From Warfare History Network: 

"Total antiaircraft artillery personnel strength, including staffs and administration, grew to over one million, with hardware that included 9,000 heavy guns, 30,000 light guns, and 15,000 heavy searchlights... It caused the Germans to devote nearly one-fourth of their war production to antiaircraft protection and forced them to employ massive assets to defend a wide area, while the attackers could select targets, attack weak points, and overwhelm the system when and where they chose."

Without the bombing, all of that would have been on the front lines. 

Stalin repeatedly demanded Western military action against the Germans, and threatened to broker an armistice with Hitler if they didn't. Rather than sit on their hands, Roosevelt and Churchill elected for the ethically dubious (to put it mildly) bombing campaigns, in order to put pressure on Germany. 

It's worth noting that even at the time, Churchill was reluctant to be associated in any way with Bomber Harris. Bombing raids late in 1945 against Germany, which was already being occupied and in a state of collapse, likely did not serve any real military purpose. The back of the Luftwaffe had already been broken, the Germans had little fuel, and their rail system in disarray (admittedly partly from bombing rail hubs and the loss of freight cars).

Operation Olympic, the invasion of Japan, was projected to have almost a million American KIA and many times that wounded (not to mention millions of Japanese casualties, both civilian and military). Would Japan have surrendered without the bomb drops? It's possible. Manchuria was quickly falling to the Soviets. On the other hand, stiff resistance on Okinawa thoroughly spooked the Americans, and Japan could muster millions of troops and thousands of Kamikaze planes to defend Kyushu.

I've seen compelling arguments on both sides. I don't know the answer. 

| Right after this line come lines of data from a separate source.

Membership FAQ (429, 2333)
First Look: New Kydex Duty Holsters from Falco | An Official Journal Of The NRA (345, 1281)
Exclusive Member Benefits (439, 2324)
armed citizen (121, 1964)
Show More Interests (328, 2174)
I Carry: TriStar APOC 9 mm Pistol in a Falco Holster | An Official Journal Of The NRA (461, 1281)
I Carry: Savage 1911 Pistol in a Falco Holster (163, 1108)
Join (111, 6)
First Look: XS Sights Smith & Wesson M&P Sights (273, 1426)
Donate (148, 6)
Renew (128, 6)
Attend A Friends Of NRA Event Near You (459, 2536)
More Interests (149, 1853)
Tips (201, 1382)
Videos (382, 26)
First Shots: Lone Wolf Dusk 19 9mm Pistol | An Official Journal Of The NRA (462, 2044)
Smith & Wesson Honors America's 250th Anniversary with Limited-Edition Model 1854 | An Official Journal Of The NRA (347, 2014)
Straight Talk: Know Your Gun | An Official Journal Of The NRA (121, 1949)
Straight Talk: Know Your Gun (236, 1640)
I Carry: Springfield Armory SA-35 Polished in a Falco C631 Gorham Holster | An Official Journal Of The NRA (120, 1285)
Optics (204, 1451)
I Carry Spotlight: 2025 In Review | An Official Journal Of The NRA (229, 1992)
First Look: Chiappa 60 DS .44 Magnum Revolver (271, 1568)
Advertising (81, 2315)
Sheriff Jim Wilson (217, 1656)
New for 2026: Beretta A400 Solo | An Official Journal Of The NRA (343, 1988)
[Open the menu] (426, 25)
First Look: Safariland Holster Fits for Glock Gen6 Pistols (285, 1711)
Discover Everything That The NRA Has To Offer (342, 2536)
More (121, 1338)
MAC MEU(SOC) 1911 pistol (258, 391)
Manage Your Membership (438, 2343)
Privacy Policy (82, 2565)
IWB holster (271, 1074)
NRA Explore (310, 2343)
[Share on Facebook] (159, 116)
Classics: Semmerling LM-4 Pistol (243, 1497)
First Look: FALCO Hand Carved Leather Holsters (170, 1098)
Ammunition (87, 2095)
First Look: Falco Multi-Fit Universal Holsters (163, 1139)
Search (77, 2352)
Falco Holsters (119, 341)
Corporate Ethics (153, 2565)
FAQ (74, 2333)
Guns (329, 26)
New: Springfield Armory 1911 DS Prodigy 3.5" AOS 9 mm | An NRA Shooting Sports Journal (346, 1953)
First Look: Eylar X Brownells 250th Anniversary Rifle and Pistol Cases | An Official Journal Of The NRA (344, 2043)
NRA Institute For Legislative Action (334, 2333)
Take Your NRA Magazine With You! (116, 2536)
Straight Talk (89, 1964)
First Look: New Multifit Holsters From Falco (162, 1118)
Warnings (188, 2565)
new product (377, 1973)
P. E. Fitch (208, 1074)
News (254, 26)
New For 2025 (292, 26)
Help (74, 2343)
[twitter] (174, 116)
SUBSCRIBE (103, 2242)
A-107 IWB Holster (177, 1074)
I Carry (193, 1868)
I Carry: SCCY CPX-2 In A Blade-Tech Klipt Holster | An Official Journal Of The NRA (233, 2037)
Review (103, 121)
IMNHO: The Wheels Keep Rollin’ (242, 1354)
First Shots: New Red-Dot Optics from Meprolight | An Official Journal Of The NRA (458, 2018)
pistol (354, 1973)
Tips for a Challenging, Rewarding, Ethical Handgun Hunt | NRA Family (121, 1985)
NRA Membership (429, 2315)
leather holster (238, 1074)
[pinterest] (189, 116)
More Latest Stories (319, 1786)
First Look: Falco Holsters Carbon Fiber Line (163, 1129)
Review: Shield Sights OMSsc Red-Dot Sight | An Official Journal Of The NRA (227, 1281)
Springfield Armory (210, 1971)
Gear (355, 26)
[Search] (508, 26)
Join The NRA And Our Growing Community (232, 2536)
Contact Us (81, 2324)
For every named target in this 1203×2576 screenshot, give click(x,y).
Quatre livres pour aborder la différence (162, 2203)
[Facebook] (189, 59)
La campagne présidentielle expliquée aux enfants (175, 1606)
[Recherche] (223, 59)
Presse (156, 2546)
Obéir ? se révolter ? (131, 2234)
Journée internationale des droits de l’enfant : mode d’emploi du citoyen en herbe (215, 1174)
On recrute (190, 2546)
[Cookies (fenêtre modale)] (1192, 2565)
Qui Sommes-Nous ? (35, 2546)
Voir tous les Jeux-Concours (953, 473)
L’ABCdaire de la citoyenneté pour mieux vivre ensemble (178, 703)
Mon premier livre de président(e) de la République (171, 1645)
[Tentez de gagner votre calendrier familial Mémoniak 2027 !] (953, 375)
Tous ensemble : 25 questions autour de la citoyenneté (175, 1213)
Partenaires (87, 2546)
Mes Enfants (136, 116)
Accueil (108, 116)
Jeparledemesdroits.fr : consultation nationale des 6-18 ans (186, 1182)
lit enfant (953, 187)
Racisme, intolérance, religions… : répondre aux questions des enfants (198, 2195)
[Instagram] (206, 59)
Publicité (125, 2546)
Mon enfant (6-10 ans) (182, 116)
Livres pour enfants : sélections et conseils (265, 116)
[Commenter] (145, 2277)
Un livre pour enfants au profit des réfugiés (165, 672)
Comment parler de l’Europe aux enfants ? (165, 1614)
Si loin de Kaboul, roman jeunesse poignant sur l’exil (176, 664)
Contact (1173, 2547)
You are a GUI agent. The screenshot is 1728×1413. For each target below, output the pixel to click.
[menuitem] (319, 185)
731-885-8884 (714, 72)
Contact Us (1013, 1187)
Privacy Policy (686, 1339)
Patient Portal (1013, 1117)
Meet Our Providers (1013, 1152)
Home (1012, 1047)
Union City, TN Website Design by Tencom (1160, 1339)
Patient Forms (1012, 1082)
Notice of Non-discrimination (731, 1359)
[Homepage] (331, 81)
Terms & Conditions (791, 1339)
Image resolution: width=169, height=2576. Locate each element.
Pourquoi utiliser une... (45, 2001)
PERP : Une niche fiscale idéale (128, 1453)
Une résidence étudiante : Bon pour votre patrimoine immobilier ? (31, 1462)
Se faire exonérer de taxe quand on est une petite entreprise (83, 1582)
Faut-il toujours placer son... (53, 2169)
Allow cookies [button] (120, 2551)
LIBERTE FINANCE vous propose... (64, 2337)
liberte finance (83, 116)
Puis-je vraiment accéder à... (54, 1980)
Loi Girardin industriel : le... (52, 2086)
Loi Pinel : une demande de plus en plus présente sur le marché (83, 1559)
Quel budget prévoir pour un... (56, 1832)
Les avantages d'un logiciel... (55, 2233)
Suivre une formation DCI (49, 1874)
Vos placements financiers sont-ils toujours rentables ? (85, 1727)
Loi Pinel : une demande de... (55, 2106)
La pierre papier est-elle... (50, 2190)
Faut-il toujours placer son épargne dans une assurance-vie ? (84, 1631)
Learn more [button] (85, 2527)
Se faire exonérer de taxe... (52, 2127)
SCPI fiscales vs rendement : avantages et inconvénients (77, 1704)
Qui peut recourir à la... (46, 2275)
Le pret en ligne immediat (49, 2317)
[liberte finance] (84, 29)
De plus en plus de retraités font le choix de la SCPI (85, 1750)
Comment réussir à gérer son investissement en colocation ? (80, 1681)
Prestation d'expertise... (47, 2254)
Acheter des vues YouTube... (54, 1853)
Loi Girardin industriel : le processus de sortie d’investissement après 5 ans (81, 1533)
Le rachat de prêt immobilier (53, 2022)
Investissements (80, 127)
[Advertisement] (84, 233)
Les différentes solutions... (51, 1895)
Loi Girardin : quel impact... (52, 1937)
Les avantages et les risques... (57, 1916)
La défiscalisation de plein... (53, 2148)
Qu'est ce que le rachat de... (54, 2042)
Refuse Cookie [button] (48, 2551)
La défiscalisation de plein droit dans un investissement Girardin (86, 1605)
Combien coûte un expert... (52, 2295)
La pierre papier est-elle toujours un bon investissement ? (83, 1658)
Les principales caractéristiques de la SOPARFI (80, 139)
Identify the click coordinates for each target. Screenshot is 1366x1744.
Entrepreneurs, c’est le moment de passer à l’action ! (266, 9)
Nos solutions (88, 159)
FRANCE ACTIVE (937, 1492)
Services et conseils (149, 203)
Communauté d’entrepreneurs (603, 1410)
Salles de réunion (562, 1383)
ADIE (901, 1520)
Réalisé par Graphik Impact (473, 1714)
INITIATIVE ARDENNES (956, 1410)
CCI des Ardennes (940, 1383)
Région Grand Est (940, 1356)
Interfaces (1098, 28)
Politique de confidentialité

While it's true that the Soviets did not have much of a long range strategic air wing to conduct such attacks, if they did, I doubt they'd have refrained from area bombing on moral grounds. This is the regime that starved millions of its own citizens: would they really balk at bombing Germans? Additionally, some 3 million POWs died Soviet captivity, 542,911 after the war was over. Not exactly the humanitarian ideal, either.

Further, 125,000 civilians died in the Battle of Berlin, which is comparable to casualties from an Allied bombing raid, many of them killed by artillery. To be fair, just one atomic bomb drop killed 90,000-146,000, and the Allies flattened much of Germany's urban centres. On the other hand, Goebbels inflated casualty figures (of course he did) vastly, claiming some 200,000 died in the Dresden bombing. That figure has been reevaluated as being more in line with 20,000 (still an appalling number). 

We face far more serious problems today than arguing over history. 

Sadly, as Professor Mearsheimer notes, several nations have only bad choices in front of them.